| PROBLEM TO SOLVE |
Carry on the blog entries below about custom and the fear of death, starting right after their final sentence.

| EXTRACT |

Monday, October 31, 2005
What's Good for the Goose
People who adhere to custom do so out of respect for their own community and its inheritance. They hold certain things sacred because some moment in their ancestral past, a great moment perhaps, consecrated them. Reverence for your own past is reverence for yourself as a people. In what way is that arbitrary? Is it silly for a people to hold geese sacred, if it happened long ago that the honking of geese saved their city from otherwise inevitable destruction at the hands of an invader?
Sunday, October 30, 2005
Unthinkably Imperceptible
Epicurus believed that human beings should not fear death, since death is simply the deprivation of sensation. If we cease to exist and nothing more, what is there to terrify us? This is logical enough, I suppose, but unpersuasive, because it does not take into account the human need to be perceived. To be dead is to be in a state of unthinkable non-being. We know no other reality than being perceived, but the perception of ourselves exists only through our own agency. Deprived of our senses we are deprived of ourselves. Is that comforting? Is it even conceivable? Here is a telling question to ask yourself. Would you rather retain your consciousness after death and be tortured and tormented for all eternity or lose your consciousness entirely? I suspect that a suggestive number of people would choose the former.

| DATA BLOCK |
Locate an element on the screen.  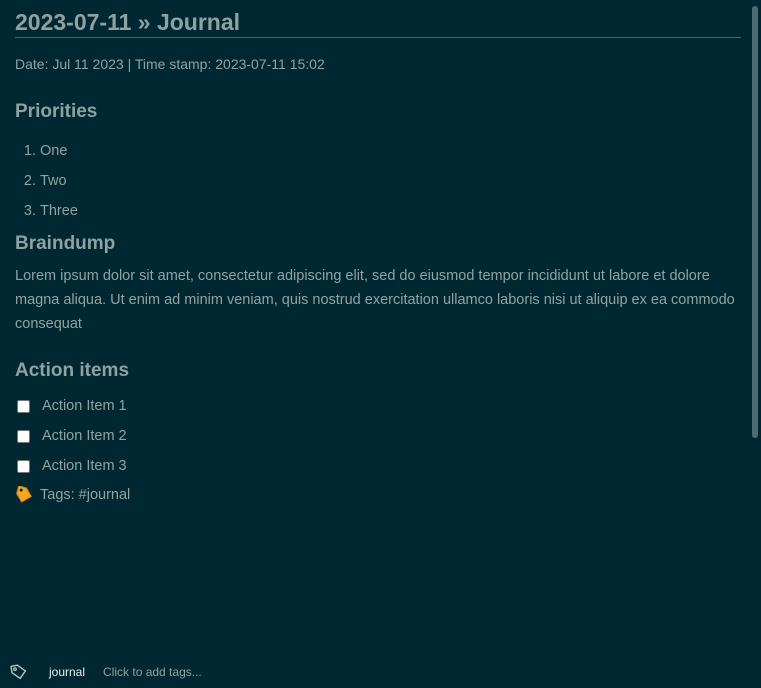
action-item: Action Item 2 is located at coordinates (378, 436).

| ANSWER SPACE |
Thursday, October 27, 2005
The Realized Alternative
The man who takes up continuous contemplation is often one who cannot reconcile himself to his community, despite his endless self-analysis and his numerous attempts to change. He turns to thought when his object ceases to be reconciliation through the recreation of himself in the image of the community and becomes reconciliation through the recreation of the community in the image of himself. Consider Plato’s Republic. A tripartite community as the mirror image of the human soul, with reason and thus philosophers in control, was ultimately the mirror image of Plato. The forms, the ideals, the universalizing principles that so altered the course of Western perception were simply the means for Plato to justify his claims for himself. It does not matter that he never saw the realization of his community. He probably never expected to. For him it was enough to have created the alternative in theory and to believe that it was real, while the one tormenting him, the democracy that had condemned and killed Socrates, was only an illusion.
Ordinarily Insightful
According to Plato, Achilles and Patroclus were lovers. According to Xenophon, they were not. A careful reading of the Iliad reveals that Xenophon was correct, unless we read between the lines with a preconceived assumption. Plato the philosopher claimed to see the truth where it was hidden from the sight of ordinary men. What if the simple eyes of Xenophon were the ones that actually were able to see?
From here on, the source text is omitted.